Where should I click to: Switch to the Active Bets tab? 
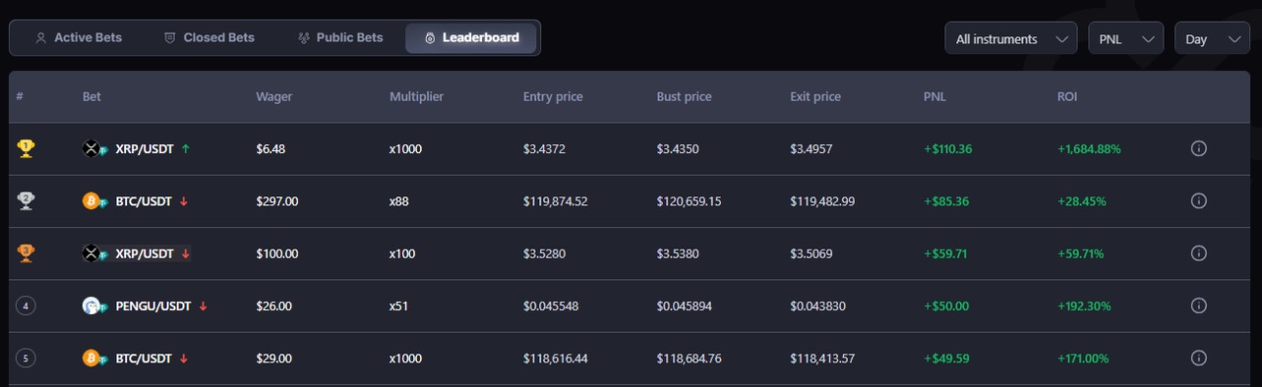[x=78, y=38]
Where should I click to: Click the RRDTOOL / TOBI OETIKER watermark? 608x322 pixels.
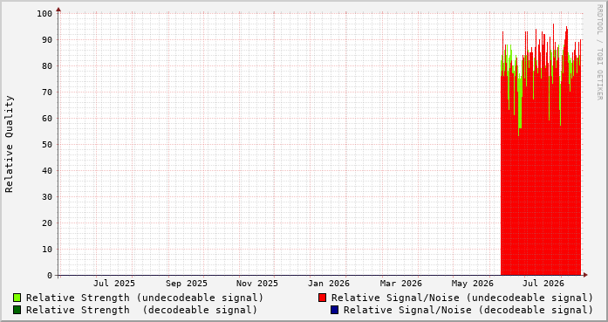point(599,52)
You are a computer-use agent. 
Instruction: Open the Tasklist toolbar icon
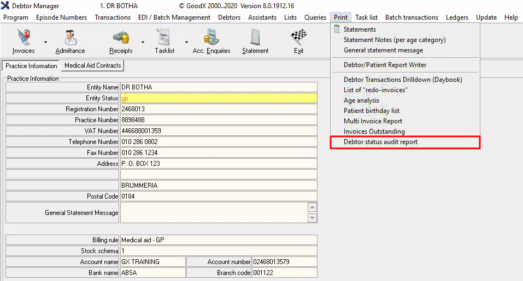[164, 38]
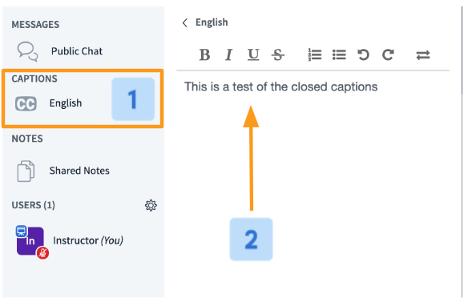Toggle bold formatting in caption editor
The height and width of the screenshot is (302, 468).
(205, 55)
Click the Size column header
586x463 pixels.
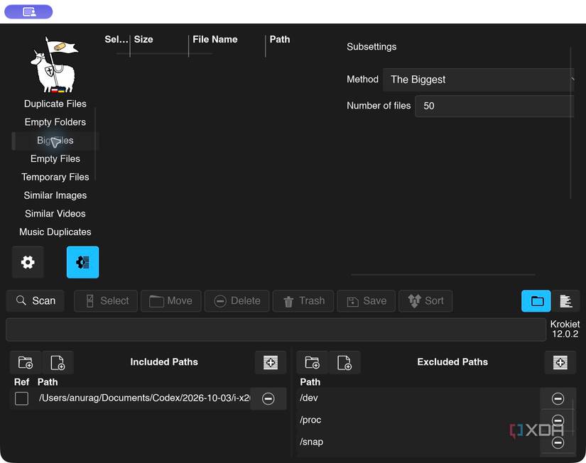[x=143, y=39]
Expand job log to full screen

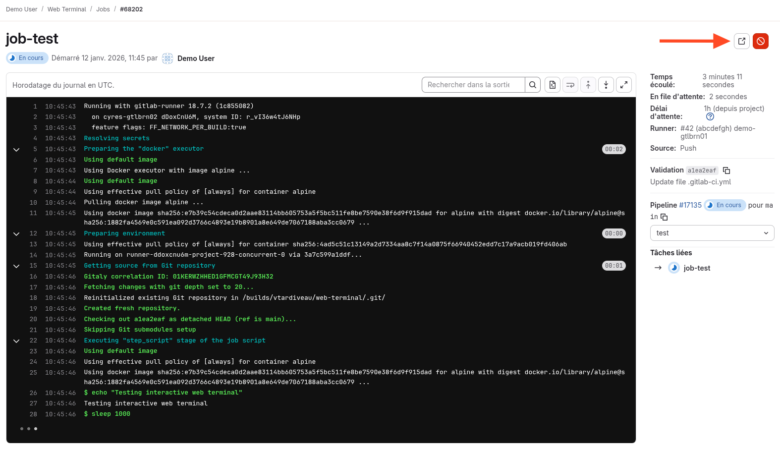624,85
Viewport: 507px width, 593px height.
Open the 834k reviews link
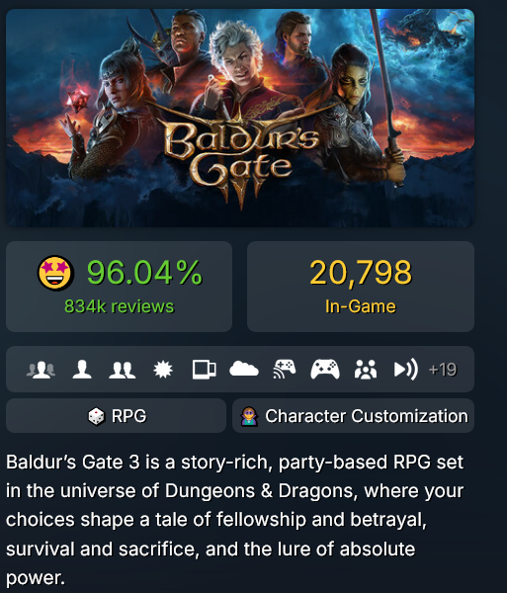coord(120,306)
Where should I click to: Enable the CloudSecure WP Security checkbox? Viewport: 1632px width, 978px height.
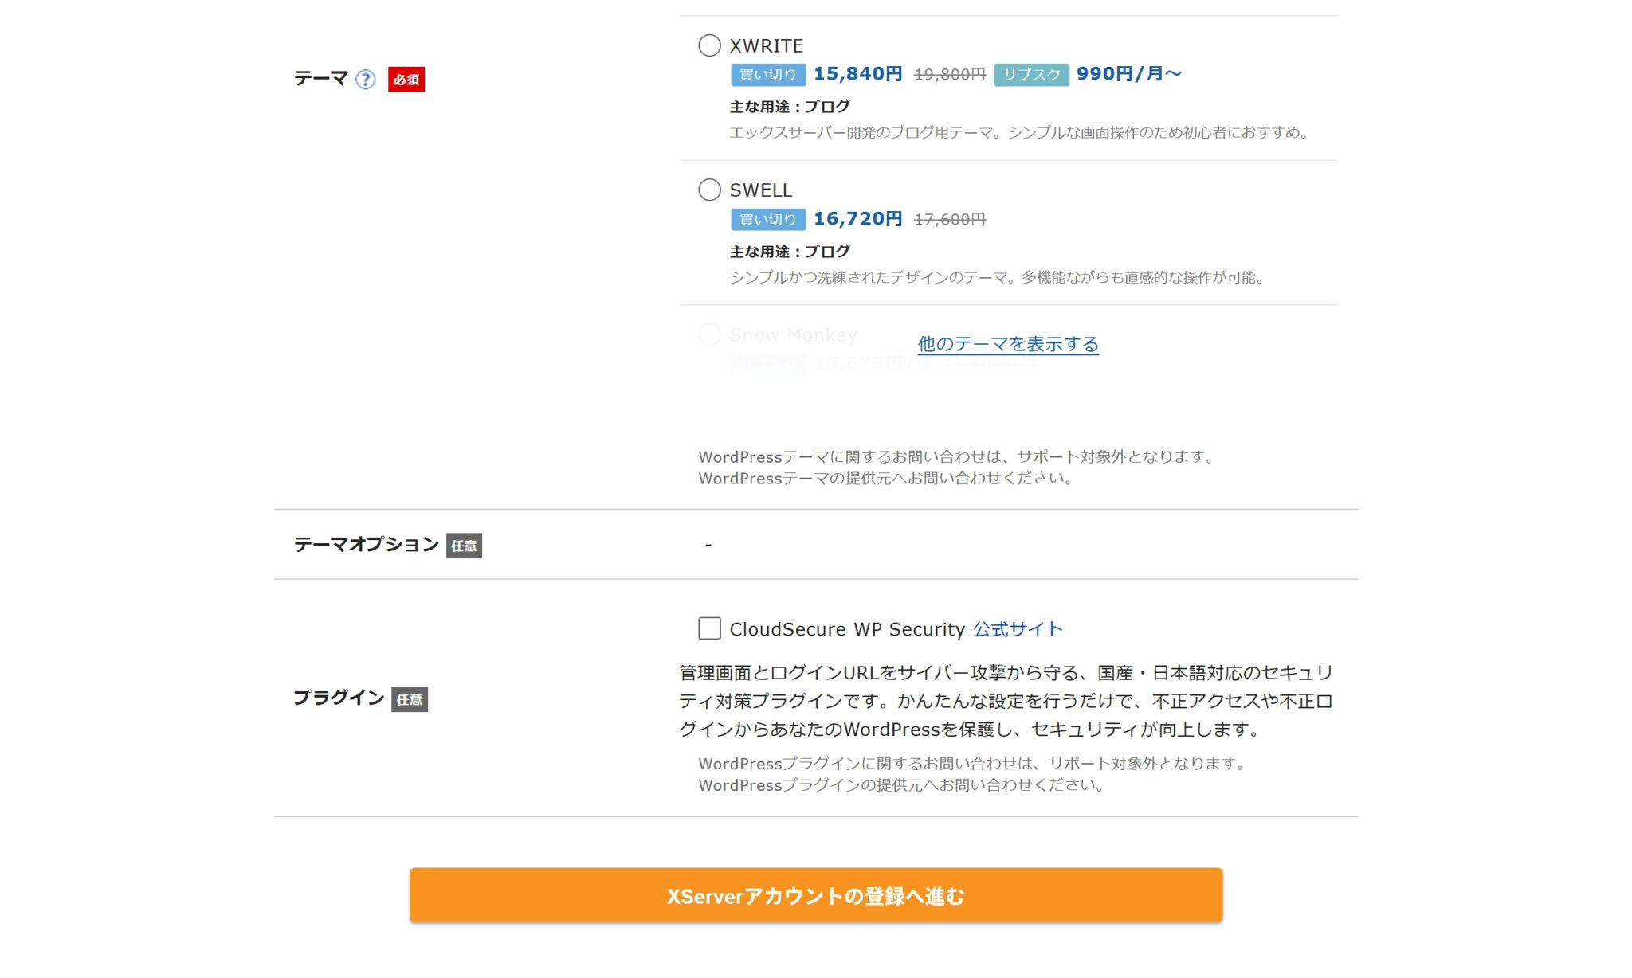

----

§ EXERCISE
From the line that contains "Click the Size column header" through the last line of the entries, transcribe every line exactly, leaving out the pictures.

§ EXERCISE OUTPUT
Click the Size column header
586x463 pixels.
[x=143, y=39]
Expand job log to full screen

624,85
Viewport: 507px width, 593px height.
Open the 834k reviews link
coord(120,306)
Where should I click to: Enable the CloudSecure WP Security checkbox? Viewport: 1632px width, 978px height.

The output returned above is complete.